══ INFORMATION
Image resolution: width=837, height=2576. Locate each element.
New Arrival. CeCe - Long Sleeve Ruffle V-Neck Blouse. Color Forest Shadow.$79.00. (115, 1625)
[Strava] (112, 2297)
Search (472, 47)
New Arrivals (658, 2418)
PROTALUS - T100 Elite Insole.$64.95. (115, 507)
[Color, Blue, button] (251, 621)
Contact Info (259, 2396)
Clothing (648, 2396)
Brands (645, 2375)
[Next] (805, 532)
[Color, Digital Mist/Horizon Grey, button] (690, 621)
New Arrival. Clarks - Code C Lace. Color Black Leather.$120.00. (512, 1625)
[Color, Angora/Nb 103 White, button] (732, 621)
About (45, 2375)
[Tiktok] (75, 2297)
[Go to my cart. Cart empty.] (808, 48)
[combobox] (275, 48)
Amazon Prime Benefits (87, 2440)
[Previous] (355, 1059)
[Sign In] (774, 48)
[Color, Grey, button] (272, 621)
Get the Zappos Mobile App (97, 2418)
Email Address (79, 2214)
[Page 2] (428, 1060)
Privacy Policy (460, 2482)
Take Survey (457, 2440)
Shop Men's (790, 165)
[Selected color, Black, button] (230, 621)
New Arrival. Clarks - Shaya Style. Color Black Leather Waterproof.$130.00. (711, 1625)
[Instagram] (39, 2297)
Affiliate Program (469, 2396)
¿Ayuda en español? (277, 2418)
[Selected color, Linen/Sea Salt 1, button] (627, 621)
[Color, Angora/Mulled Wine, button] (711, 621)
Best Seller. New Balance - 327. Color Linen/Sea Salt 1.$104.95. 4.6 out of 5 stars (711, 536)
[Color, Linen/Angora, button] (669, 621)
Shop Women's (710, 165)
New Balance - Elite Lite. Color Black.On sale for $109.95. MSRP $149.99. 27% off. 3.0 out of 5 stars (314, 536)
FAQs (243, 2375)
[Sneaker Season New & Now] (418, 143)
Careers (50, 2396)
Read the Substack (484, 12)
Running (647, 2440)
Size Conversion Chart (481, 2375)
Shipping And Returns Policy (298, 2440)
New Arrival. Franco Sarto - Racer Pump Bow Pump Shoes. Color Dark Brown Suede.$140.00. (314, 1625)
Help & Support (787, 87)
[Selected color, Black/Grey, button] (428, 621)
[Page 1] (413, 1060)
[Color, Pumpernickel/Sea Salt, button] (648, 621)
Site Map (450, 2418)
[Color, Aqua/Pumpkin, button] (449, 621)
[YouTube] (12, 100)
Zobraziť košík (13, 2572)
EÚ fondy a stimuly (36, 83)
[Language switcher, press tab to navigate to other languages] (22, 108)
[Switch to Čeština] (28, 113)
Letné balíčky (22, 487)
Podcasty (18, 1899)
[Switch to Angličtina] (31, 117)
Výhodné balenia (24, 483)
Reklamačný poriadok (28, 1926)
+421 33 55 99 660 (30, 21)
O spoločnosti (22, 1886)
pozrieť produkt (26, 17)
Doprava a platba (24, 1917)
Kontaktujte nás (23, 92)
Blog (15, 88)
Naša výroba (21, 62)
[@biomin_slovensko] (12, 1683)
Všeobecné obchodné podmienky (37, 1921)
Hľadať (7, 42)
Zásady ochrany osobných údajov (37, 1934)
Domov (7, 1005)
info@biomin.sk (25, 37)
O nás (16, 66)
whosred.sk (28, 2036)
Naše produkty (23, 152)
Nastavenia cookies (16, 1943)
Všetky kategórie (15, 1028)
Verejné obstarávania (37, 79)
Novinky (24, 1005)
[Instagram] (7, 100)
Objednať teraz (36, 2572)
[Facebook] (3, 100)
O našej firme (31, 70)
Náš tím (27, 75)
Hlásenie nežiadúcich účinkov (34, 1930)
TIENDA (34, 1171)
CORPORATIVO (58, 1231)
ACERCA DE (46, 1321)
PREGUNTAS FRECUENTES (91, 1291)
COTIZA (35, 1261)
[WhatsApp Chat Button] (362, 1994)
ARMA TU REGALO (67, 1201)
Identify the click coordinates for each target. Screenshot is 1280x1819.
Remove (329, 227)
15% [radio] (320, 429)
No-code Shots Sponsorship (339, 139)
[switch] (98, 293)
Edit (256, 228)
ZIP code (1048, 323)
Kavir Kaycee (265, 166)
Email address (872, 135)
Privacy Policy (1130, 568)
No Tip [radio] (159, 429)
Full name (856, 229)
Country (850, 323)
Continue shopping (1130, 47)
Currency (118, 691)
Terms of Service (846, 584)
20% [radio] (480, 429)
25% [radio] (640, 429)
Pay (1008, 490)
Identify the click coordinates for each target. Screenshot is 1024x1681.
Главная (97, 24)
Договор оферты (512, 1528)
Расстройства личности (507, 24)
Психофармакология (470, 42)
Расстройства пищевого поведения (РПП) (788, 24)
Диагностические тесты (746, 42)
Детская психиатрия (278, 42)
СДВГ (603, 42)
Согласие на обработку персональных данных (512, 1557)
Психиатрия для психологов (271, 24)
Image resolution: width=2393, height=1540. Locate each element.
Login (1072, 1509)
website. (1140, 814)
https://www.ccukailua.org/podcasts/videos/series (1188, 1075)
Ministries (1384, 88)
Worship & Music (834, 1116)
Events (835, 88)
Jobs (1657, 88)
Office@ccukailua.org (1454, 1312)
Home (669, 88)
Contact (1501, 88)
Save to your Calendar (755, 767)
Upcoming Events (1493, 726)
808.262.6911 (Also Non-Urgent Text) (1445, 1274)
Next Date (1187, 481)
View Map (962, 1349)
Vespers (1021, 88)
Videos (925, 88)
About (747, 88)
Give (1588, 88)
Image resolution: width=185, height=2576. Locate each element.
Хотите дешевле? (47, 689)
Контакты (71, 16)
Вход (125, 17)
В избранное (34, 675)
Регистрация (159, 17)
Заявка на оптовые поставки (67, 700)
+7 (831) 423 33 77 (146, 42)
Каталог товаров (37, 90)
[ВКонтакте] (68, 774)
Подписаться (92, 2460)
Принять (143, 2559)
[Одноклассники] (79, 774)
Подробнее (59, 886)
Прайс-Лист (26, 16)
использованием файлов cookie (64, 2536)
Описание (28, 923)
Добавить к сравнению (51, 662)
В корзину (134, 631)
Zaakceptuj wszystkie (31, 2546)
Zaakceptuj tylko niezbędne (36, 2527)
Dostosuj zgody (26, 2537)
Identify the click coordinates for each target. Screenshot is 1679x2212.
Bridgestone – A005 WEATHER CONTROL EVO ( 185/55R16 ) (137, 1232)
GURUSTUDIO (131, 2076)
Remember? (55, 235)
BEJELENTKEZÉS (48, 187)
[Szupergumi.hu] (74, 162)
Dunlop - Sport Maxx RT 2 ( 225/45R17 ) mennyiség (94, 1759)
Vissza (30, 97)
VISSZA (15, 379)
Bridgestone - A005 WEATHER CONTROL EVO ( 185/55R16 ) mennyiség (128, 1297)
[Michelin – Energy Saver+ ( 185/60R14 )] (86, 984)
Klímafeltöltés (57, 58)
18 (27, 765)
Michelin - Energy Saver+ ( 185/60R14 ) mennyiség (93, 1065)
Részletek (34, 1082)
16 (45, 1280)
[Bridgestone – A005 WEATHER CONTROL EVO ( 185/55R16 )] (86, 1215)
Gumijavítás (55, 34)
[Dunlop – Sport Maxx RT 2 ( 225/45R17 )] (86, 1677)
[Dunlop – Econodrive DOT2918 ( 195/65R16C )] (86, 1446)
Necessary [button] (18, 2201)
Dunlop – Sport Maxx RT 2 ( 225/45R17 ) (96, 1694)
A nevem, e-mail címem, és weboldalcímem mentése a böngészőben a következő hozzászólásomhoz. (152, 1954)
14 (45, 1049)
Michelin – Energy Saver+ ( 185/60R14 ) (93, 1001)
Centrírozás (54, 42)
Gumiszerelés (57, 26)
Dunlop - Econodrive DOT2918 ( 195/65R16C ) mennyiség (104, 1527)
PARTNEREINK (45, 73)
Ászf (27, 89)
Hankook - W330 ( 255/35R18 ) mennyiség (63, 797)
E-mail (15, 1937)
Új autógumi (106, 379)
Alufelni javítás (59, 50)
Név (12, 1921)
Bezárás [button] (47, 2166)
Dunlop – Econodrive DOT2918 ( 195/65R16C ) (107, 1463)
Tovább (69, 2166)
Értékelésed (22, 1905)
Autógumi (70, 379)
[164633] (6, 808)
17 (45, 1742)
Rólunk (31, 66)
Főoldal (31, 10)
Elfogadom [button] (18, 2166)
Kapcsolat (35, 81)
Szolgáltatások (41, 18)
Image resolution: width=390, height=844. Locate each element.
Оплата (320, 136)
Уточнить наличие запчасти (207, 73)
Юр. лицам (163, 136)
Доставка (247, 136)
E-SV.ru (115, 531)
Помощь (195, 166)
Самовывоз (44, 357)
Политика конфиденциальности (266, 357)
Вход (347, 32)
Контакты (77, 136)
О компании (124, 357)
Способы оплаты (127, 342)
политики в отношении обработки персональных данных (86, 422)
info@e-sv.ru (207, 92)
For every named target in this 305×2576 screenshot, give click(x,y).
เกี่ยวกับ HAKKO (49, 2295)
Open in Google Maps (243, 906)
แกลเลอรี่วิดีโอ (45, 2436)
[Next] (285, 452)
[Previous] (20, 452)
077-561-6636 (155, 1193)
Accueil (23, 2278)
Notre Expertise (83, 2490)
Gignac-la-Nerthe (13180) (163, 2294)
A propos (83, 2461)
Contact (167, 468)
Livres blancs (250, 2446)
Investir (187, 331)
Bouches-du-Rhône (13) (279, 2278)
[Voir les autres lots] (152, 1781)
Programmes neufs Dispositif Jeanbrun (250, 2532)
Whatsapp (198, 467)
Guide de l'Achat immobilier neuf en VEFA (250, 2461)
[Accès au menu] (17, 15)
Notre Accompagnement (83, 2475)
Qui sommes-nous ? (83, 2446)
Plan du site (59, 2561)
════
# YOUR ASSIGNMENT
The output should be exactly the lines above from the line containing "Reklamačný poriadok (28, 1926)" to the line containing "[Facebook] (3, 100)", inclusive, with no other lines.

# TASK RESULT
Reklamačný poriadok (28, 1926)
+421 33 55 99 660 (30, 21)
O spoločnosti (22, 1886)
pozrieť produkt (26, 17)
Doprava a platba (24, 1917)
Kontaktujte nás (23, 92)
Blog (15, 88)
Naša výroba (21, 62)
[@biomin_slovensko] (12, 1683)
Všeobecné obchodné podmienky (37, 1921)
Hľadať (7, 42)
Zásady ochrany osobných údajov (37, 1934)
Domov (7, 1005)
info@biomin.sk (25, 37)
O nás (16, 66)
whosred.sk (28, 2036)
Naše produkty (23, 152)
Nastavenia cookies (16, 1943)
Všetky kategórie (15, 1028)
Verejné obstarávania (37, 79)
Novinky (24, 1005)
[Instagram] (7, 100)
Objednať teraz (36, 2572)
[Facebook] (3, 100)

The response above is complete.